Francesco ama parlare delle persone anziane. Anche il Vangelo nomina persone di tarda età: Elisabetta e Zaccaria, Simeone e Anna. ma un posto ce l'ha anche Benedetto XVI. LAURA CIONI

Papa Francesco ama parlare delle persone anziane. Si sente nelle sue parole il ricordo della figura dei suoi vecchi, in particolare quella della nonna sulle cui ginocchia imparò la vita e la fede. Anche il santo Vangelo, in particolare quello di Luca, nomina persone di tarda età: Elisabetta e Zaccaria, Simeone e Anna sono figure non certo secondarie nei primi capitoli del suo scritto. La Chiesa fa ripetere ogni giorno ai fedeli, a Lodi e a Compieta, le parole con cui il padre di Giovanni Battista e il vecchio Simeone salutano il Salvatore.



Elisabetta accoglie Maria con la frase che racchiude tutta la vita della Madonna: “E beata colei che ha creduto nell’adempimento delle parole del Signore”, sentendo sobbalzare di gioia il figlio nel grembo. Suo marito, dopo i mesi in cui era stato privato della parola per aver dubitato della potenza di Dio che fa venire alla luce le cose che ancora non sono, parla a suo figlio così: “E tu bambino, sarai chiamato profeta dell’Altissimo perché andrai innanzi al Signore a preparargli le strade, grazie alla bontà misericordiosa del nostro Dio, per cui verrà a visitarci dall’alto un sole che sorge per rischiarare quelli che stanno nelle tenebre e nell’ombra della morte”.



Non è ancora la luce piena, è l’alba, quella di cui secoli dopo dirà Shakespeare: “Gli occhi grigi del mattino sorridono alla cupa notte”. Ma è già il presentimento della luce, quella che illumina ogni uomo e che è venuta in questo mondo.

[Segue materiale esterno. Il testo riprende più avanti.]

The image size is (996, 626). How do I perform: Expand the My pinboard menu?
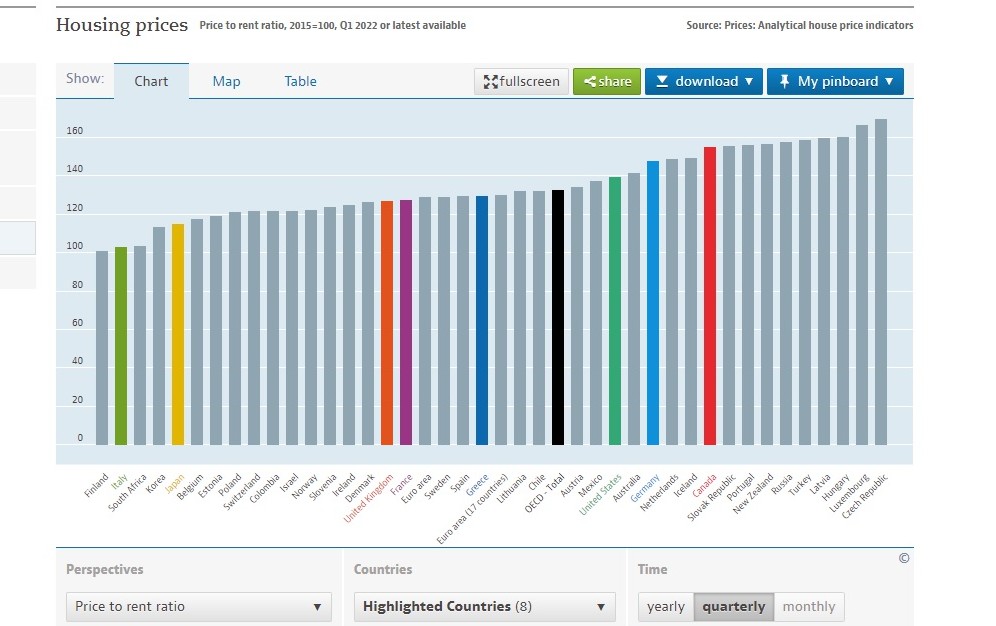(835, 82)
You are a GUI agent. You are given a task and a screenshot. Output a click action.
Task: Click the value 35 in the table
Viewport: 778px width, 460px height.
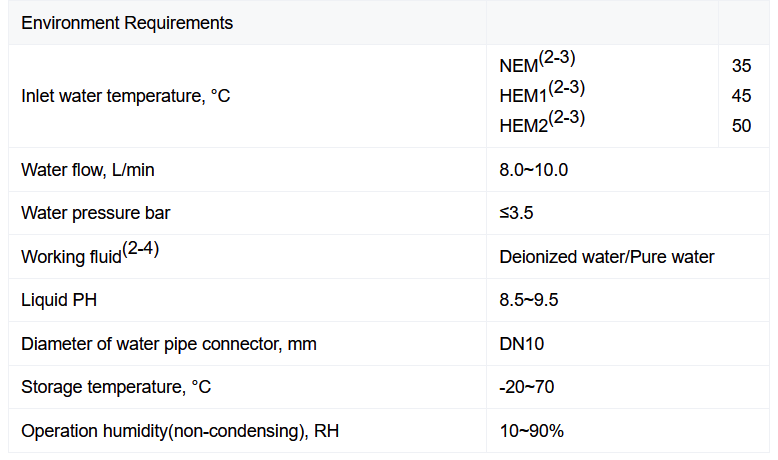[741, 66]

E’ luce piena invece circa nove mesi dopo nel Tempio. Simeone abbraccia il Bambino con la tenerezza consapevole propria dei vecchi, quella che non è neppure dei genitori, in genere più orientati all’opera attiva per la crescita del figlio che non presi soltanto dalla sua piccola innocenza: “Ora lascia, o Signore, che il tuo servo vada in pace secondo la tua parola; perché i miei occhi hanno visto la tua salvezza, preparata da te davanti a tutti i popoli, luce per illuminare le genti e gloria del tuo popolo Israele”. Lo Spirito gli aveva assicurato che non sarebbe morto senza vedere la consolazione del suo popolo e ora egli ha tra le braccia il bimbo in cui essa si è incarnata. La gioia del vecchio Simeone è piena di dolcezza ed è dominata ancora dal tema della luce.



Di Anna il Vangelo non dice le parole, ricorda soltanto che, giunta al Tempio in quel momento, lodava Dio e parlava del bambino a quanti aspettavano la redenzione di Gerusalemme, proprio come le donne anziane, così felici di una nascita da non parlare che di quella.  

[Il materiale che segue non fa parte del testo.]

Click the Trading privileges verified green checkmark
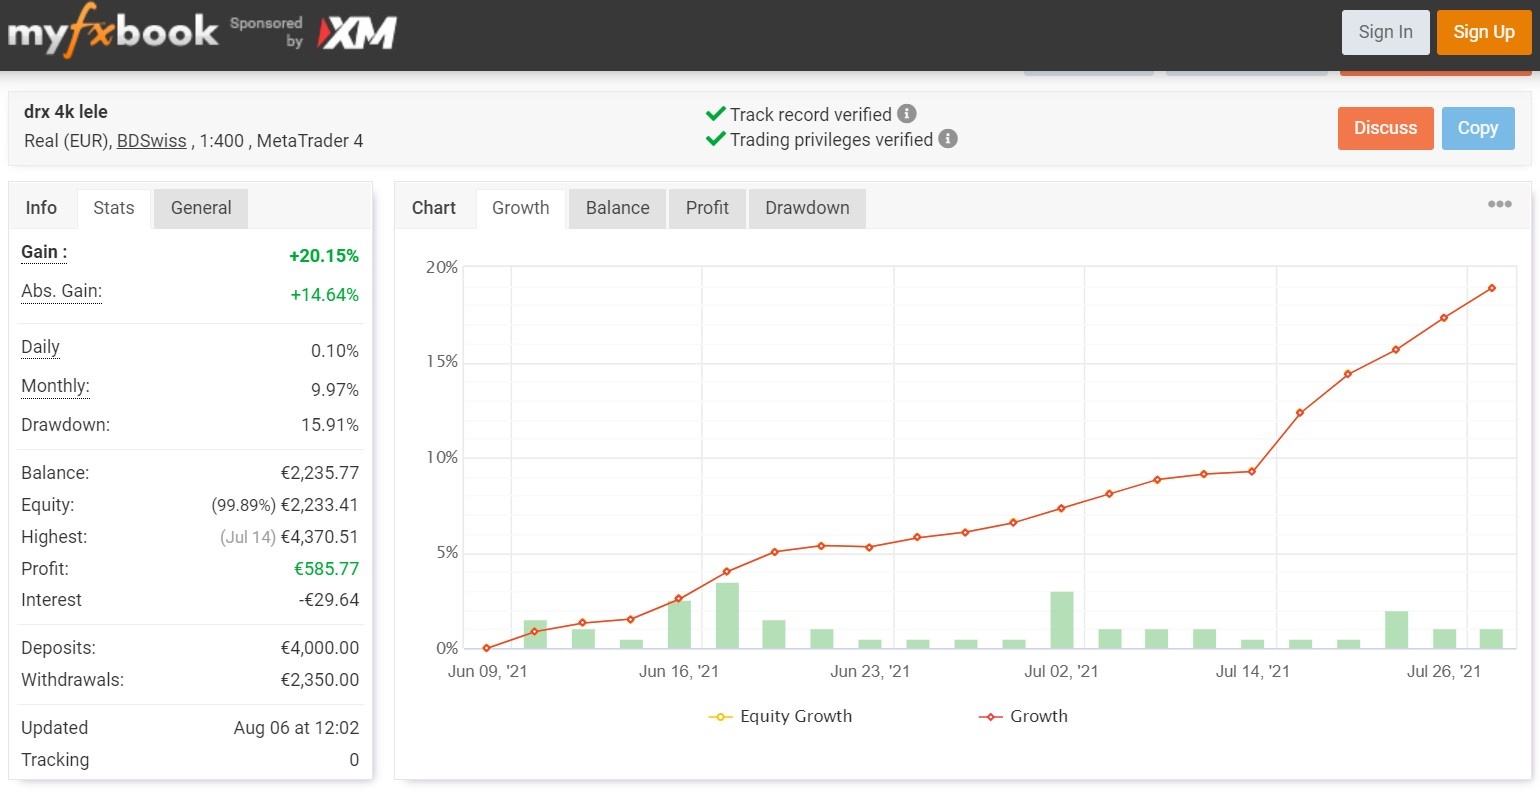The width and height of the screenshot is (1540, 793). point(715,139)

Una lunga vita al servizio di Dio giorno e notte viene coronata dalla gioia.

Come non ricordare la gioia così presente sul volto di Benedetto XVI ancor più che in molte sue parole? Il vecchio papa è  non solo il fine teologo, l’umile lavoratore nella vigna del Signore che ha deposto i panni della fatica prima del tempo, è soprattutto la trasparenza di una gioia celeste, dove musica e luce si fondono e fanno presagire l’eternità. Per dirla con la poesia di Dante: “Lume è là su che visibile face /lo creatore a quella creatura /che solo in lui vedere ha la sua pace”.